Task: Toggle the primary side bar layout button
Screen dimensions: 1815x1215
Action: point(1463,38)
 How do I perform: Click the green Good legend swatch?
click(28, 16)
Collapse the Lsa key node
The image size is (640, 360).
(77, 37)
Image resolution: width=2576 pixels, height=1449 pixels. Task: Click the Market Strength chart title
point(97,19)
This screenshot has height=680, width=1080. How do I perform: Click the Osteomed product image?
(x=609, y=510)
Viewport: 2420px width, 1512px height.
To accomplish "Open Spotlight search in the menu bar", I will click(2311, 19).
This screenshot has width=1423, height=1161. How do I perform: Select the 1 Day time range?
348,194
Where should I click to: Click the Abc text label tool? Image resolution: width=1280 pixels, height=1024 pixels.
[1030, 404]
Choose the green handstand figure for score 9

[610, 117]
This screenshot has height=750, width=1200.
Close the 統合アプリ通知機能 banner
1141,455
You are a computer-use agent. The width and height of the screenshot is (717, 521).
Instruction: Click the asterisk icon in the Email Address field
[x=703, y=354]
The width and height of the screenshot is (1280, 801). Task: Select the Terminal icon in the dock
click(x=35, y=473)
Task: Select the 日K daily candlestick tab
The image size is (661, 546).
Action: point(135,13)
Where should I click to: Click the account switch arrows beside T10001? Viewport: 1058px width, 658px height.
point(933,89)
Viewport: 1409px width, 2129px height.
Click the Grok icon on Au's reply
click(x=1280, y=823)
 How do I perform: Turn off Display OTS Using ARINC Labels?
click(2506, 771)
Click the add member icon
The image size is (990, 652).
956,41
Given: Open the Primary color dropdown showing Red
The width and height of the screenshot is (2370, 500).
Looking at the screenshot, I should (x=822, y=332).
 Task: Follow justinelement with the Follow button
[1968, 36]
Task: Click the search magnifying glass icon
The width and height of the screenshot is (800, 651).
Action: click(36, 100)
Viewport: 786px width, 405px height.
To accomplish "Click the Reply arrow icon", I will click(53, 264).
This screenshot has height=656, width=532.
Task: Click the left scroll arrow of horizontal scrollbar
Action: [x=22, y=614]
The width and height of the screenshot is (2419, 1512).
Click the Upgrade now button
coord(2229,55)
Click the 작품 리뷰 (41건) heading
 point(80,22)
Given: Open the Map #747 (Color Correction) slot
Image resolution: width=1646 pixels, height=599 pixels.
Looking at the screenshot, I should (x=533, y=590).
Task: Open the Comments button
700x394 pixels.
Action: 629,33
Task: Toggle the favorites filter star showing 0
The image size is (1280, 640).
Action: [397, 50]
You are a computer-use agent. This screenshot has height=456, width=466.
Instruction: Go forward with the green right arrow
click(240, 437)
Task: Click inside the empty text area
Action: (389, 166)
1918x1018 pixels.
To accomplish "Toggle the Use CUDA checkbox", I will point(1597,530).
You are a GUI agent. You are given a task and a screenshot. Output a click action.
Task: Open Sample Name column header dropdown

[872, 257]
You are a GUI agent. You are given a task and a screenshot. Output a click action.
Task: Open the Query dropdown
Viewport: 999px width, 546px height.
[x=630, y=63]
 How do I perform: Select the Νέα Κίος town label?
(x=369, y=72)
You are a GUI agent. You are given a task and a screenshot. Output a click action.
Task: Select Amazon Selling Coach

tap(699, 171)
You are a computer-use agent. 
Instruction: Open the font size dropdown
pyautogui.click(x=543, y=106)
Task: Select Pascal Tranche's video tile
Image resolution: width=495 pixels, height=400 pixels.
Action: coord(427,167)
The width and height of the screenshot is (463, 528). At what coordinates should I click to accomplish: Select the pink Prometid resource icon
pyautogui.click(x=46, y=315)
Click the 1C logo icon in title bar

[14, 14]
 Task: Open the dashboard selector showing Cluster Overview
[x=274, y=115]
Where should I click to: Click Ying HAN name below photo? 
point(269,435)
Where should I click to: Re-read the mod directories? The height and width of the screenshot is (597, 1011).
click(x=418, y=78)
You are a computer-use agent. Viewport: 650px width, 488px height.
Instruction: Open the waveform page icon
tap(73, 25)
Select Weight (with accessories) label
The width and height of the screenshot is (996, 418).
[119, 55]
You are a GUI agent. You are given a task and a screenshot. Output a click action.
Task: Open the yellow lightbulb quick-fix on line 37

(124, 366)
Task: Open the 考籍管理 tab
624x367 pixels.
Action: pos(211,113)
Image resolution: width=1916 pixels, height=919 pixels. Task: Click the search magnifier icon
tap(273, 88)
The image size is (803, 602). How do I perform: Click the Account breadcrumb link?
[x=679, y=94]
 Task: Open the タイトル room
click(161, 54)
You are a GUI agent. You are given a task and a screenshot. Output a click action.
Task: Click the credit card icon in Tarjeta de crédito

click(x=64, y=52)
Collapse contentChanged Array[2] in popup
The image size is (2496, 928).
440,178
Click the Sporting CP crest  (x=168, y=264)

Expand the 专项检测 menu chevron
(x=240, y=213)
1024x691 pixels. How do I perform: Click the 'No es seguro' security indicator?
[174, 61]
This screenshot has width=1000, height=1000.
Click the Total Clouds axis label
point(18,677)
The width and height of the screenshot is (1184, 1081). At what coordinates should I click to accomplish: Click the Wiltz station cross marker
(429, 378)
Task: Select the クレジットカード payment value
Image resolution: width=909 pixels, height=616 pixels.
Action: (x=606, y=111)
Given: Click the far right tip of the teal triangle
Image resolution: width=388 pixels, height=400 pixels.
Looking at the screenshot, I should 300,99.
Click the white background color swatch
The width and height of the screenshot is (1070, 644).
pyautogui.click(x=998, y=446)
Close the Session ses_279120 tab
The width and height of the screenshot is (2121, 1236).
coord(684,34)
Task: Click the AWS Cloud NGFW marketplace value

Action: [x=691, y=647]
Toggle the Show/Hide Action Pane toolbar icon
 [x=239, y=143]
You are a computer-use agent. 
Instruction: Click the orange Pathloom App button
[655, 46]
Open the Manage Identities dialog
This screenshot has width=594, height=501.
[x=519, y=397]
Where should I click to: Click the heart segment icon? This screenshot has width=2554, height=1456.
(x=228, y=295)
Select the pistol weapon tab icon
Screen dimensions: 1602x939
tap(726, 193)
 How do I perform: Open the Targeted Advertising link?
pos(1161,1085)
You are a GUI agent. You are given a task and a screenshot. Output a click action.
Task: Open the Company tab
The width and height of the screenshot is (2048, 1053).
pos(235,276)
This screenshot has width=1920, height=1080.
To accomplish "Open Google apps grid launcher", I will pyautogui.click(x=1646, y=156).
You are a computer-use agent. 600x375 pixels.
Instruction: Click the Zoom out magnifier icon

================================

# PROBLEM TO WORK ON
Pull out every line in the rows above that contains the word "Toggle".

# EXPECTED ANSWER
Task: Toggle the primary side bar layout button
Task: Toggle the favorites filter star showing 0
To accomplish "Toggle the Use CUDA checkbox", I will point(1597,530).
Toggle the Show/Hide Action Pane toolbar icon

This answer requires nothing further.